The amount of damages claimed by Mr. Millet and awarded in the court below is not questioned on appeal but it is contended that the amount allowed to Mrs. Millet for her injuries, pain and suffering, is grossly excessive. That amount, as already noted, was in the sum of $3,000.
Dr. H.L. Haydel attended to Mrs. Millet after the accident and in describing her condition he stated that "she was in a state of shock with general contusions and bruises and brush burns of the face, body, back, both shoulders, knee and hip, lacerations of the forehead and both knees, fracture of the first metacarpal bone of the left hand and fracture of the first phalanx of the left little finger, dislocation of the middle finger of the left hand and chip fracture of the greater tuberosity of the right humerus of the right shoulder, and was semi-conscious." Mrs. Millet remained in the hospital ten days and according to Dr. Haydel suffered during that period. She was left with a partial ankylosis of the left hand and had not regained the full use of it at the time of the trial. This ankylosis is due to immobilization which had to be done in treating the injury.

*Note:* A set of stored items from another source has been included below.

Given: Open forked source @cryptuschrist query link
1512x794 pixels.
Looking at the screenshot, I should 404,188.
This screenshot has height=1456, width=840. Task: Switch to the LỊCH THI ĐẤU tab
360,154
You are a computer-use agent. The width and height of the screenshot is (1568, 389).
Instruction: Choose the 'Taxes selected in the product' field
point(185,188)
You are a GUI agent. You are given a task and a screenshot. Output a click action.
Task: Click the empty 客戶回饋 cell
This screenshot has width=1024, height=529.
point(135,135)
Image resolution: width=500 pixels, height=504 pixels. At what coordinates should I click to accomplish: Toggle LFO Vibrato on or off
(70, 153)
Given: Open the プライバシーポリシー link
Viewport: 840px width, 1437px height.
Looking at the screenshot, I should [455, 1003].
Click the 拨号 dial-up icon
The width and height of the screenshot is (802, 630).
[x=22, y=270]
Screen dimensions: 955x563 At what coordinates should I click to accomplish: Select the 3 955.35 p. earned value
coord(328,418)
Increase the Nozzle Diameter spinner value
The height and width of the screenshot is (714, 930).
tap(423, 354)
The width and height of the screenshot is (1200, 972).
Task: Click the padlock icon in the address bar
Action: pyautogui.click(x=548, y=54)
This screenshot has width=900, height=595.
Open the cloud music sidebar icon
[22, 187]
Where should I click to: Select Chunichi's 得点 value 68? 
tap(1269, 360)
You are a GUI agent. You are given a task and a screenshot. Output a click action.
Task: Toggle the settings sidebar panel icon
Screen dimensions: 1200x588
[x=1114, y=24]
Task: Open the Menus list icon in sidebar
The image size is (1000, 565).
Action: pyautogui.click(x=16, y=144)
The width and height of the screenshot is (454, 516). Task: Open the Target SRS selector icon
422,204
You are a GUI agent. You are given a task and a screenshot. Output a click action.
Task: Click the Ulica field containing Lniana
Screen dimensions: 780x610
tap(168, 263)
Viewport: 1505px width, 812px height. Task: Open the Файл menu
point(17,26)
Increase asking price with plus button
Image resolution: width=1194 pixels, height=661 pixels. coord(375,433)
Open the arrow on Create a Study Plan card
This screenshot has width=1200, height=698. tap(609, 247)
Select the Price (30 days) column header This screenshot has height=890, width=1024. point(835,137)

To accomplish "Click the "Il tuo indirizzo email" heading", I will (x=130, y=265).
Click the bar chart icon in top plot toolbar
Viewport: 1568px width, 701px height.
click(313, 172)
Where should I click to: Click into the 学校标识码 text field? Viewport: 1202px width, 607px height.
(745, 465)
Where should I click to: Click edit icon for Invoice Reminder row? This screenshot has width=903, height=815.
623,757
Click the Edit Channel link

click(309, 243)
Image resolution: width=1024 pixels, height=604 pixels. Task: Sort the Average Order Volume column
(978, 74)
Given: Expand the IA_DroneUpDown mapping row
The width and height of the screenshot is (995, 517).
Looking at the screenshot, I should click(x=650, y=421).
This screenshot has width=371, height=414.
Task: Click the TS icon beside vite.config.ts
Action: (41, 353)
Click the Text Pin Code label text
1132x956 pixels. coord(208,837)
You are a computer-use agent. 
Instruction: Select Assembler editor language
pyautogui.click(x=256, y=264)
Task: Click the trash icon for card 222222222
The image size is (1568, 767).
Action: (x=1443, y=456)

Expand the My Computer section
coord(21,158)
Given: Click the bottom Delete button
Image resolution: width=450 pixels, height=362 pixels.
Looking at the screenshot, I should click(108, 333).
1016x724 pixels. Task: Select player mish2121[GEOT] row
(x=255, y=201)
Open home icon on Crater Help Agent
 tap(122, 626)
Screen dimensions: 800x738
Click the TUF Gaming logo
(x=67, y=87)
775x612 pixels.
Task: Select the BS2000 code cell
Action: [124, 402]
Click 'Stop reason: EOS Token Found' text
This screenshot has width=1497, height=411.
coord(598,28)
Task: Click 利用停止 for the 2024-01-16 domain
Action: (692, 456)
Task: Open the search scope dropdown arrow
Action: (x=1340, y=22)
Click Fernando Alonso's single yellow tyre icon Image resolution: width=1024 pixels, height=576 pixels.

The district judge observes in his written reasons for judgment that the scar on her forehead is not conspicuous but that it is definite and according to the testimony will always remain. He sums up by saying, "keeping in mind all the circumstances of the case as well as the situation and condition of the concerned parties, an award of $3000.00 to Mrs. Millet on account of the itemized injuries, pain, suffering etc., as set forth in her petition and hereinabove noted, appears justified and appropriate." We agree with him in the conclusion he has reached and in the amount which he awarded. We believe it is fair and reasonable and we will not disturb it one way or the other. For the reasons stated, the judgment appealed from stands affirmed at the costs of the appellants.